We recently caught up with Nicole Woodward, the National Graduate Programs Manager at Ashurst. Nicole has been working with graduates for the past 15 years and knows the type of edge you need to stand out during the hiring process and get hired.
So it seemed an ideal opportunity to ask her some of the most commonly asked recruitment questions that make their way to us.
1 // What’s your take on unsolicited resumes?
Firstly, you need to understand that internships and graduate roles in larger companies have a structure for a reason. When it comes to these programs you need to research and understand the process and adhere to the advertised dates. An application for such programs outside of the process will be unlikely to get you the outcome you hope for. Always start by checking the companies career website.
However, in organisations where there is not such a formal process in place, it may be quite okay to send in your CV and cover letter enquiring about opportunities. But don’t simply assume this will be okay across the board. Take the time to research individual companies and understand their procedures which would be on their website.
2 // How are short roles on a resume perceived?
If you have one (or a number) of short roles on your CV you need to expect the questions “What happened and why was it so short”. The key is to answer truthfully.
If the role has come to an end – simply say as much. These days there is a lot more freelancing and contract work out there than there used to be and people are moving around much more. Recruiters understand this – they just want to know your story and why you moved on after a short period of time.
3 // When applying for a role – how can you best research an organisation?

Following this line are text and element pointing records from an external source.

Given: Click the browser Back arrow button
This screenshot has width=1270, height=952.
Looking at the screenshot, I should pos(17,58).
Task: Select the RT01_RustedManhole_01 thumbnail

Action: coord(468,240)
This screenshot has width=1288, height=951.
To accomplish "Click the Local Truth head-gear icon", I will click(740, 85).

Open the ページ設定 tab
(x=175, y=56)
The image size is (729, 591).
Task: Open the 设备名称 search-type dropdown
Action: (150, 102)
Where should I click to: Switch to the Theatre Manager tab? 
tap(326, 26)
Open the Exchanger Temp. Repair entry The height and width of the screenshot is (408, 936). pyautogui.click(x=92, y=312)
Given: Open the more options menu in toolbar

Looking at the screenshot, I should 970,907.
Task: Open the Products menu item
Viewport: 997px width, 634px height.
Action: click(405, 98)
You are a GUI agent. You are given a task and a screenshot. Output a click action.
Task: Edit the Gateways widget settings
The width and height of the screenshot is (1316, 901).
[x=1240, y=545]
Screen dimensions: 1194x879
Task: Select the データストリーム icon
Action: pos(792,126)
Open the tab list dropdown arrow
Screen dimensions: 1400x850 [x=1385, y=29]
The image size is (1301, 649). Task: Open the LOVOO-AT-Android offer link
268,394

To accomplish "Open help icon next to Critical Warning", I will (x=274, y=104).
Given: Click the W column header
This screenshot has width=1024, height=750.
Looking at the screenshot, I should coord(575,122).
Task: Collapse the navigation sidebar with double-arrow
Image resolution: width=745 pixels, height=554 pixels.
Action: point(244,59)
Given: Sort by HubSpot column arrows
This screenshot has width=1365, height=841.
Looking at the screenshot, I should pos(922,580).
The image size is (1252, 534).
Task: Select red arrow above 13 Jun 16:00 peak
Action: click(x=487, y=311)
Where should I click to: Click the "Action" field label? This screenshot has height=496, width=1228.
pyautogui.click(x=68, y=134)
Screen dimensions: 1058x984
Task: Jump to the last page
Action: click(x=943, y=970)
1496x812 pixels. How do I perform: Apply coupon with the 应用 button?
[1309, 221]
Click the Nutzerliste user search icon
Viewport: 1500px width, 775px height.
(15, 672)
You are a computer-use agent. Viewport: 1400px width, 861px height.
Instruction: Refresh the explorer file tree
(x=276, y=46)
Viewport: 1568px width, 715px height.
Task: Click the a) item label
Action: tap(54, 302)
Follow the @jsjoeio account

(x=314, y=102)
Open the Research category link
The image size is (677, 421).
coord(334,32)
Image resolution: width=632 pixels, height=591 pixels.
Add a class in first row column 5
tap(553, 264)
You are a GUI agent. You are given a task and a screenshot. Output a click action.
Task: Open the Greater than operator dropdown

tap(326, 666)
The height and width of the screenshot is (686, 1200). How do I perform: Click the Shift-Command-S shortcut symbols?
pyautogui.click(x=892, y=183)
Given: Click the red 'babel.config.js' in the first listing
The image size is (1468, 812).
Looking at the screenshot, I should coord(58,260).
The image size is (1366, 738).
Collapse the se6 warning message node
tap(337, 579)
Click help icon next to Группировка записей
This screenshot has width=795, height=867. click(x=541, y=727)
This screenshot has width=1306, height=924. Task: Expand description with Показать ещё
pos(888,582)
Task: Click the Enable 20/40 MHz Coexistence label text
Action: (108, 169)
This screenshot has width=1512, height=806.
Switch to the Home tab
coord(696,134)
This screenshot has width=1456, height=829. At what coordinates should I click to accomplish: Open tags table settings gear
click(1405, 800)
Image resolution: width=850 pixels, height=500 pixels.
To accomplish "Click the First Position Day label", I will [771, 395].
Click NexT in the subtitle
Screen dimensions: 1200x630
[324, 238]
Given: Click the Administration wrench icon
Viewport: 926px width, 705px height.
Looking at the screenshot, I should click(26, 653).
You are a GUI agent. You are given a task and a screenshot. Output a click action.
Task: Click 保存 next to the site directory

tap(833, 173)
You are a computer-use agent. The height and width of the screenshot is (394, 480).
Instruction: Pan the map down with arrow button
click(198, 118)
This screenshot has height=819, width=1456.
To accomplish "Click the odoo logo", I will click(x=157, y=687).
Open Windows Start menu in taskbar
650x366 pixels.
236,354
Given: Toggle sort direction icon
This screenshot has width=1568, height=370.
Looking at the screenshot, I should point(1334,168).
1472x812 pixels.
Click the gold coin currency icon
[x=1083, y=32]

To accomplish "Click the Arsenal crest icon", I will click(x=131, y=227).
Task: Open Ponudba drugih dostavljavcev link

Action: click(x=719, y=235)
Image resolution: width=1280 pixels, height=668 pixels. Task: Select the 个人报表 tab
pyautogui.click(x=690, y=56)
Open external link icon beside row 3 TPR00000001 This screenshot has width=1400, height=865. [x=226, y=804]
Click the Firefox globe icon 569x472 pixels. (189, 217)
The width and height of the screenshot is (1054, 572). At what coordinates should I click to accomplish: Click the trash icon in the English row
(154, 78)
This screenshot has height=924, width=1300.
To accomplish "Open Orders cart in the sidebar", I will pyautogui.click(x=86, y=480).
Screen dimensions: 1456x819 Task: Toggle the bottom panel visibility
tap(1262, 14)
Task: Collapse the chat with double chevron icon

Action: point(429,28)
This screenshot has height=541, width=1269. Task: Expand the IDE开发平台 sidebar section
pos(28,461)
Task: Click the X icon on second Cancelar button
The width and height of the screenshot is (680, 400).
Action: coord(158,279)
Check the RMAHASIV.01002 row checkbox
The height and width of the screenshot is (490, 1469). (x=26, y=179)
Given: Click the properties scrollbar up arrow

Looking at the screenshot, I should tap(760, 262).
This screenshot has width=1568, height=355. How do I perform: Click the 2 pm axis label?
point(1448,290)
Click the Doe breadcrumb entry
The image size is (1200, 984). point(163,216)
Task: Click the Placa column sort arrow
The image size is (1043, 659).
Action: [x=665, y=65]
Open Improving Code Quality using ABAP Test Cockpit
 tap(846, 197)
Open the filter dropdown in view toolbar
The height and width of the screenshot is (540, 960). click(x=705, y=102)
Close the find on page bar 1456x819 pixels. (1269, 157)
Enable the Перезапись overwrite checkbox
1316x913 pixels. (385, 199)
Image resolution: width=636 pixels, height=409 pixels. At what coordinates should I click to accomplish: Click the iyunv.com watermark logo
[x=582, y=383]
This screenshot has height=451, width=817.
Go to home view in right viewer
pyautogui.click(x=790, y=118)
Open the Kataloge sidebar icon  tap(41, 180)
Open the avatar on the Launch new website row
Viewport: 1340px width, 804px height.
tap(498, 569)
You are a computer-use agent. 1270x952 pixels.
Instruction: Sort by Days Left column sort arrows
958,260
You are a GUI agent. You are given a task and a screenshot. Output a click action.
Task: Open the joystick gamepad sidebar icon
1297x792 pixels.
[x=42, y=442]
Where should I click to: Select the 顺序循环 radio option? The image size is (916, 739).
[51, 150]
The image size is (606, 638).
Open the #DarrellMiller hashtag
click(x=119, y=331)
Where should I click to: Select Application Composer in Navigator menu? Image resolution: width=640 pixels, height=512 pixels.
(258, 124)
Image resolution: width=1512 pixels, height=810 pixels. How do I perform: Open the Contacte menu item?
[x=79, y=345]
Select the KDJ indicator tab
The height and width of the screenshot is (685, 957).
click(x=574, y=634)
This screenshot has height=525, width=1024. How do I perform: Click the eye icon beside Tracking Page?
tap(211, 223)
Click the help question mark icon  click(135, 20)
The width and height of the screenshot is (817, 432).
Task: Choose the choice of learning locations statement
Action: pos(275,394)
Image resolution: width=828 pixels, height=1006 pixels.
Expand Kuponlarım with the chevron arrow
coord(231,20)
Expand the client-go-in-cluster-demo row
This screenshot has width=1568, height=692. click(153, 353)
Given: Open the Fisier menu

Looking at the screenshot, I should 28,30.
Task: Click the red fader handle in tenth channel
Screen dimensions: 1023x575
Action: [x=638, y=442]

There is no doubt that when interviewing for any company, it is important to do some research on the organisation themselves. However, almost more important to this, I expect any great candidate coming in showing a sincere commercial awareness, and by this I mean having researched well beyond the ‘about us’ page on the website.
From my perspective, commercial awareness means a candidate will show a good understanding of what the company has recently been up to and how they fit into the industry they are a part of.
If you are interviewing with an accountancy firm, you need to genuinely be interested in being an accountant. Read the publications and industry news, pay attention to how the market is effecting the company and visa versa. All of this is a much stronger display of understanding the company than simply being able to reel off the corporate bio verbatim.
4 // What are some of the things you really dislike in a cover letter?
Similar to my answer in the last question, it’s disappointing when a candidate simply reels off and paraphrases content the website. The cover letter is all about you – so you should use the opportunity to tell us about you and sell yourself. Talk about your biggest achievement or perhaps tell us what you do in your spare time.
If you can engage the recruiter and show why you would be an asset to their organisation you are far more likely to be noticed than simply being a robot.
Also work to the general rule of thumb that a cover letter should be no more than a single page.
5 // Following on from the previous question – how do you ensure the tone of the cover letter is correct?
In short, the cover letter should be written as a business letter and written specifically with the recipient in mind. If you are applying to law firms such as Ashurst – I would expect it to be quite formal in its language – however – if you are applying for marketing roles you would change the tone to suit the company.
It is also worth adding that you should think of your cover letter as the introduction to your CV and both the tone and the formatting of the cover letter should ideally match the CV.
In terms of length, three pages, including your cover letter and CV, is the general rule for student and graduate CVs.
6 // Do you have advice on completing graduate application forms?
Many companies now request you complete an application form online and attach documents to that. If they request this, then it’s best not to email or post an application as you are likely to get a response directing you to apply online.
Take time to familiarise yourself with what they are asking for and avoid copying and pasting in information or standard responses. There have been many instances where cover letters reference materials not supplied or answers to specific questions not applicable to the role.
7 // What is your take on social media photos and how does this influence you in the hiring process?
Personally I do not look at social media through the hiring process – but that is me personally and should not be taken as the rule.
When it comes to social media, some employers will require you to disclose your accounts on the application and whilst they are entitled to do this, you can do two things to help yourself:
> Ensure you have the privacy settings on your account set correctly
> Assume that whatever you do have online may ultimately be found by a would be employer, and if you are worried it will reflect badly on you – perhaps think twice about posting it.
The exception to the above is your LinkedIn profile. Although classed as “social media”, LinkedIn is a professional channel and should be treated as such. Ensure you have a professional headshot as part of your profile (no 21st or wedding photos, no matter how wonderful you looked) and post in a manner that will reflect well on you if a recruiter or hiring manager is reviewing your profile.
8 // When should you use and provide references and referees in the hiring process?
This really depends on the job you are applying for but as a rule of thumb, you do not need to supply references until they are asked for and they do not need to be included on your CV. In some cases you may even receive a job offer prior to the reference check stage, and their offer will be conditional to satisfactory checking of the references.
But in all cases, don’t include a referee that you have not given prior warning too that they might be getting a call. This shows good manners to the referee who will need to give up their time to take the call, and also ensures they are prepared to answer the questions which will ensure you are represented in the most positive light.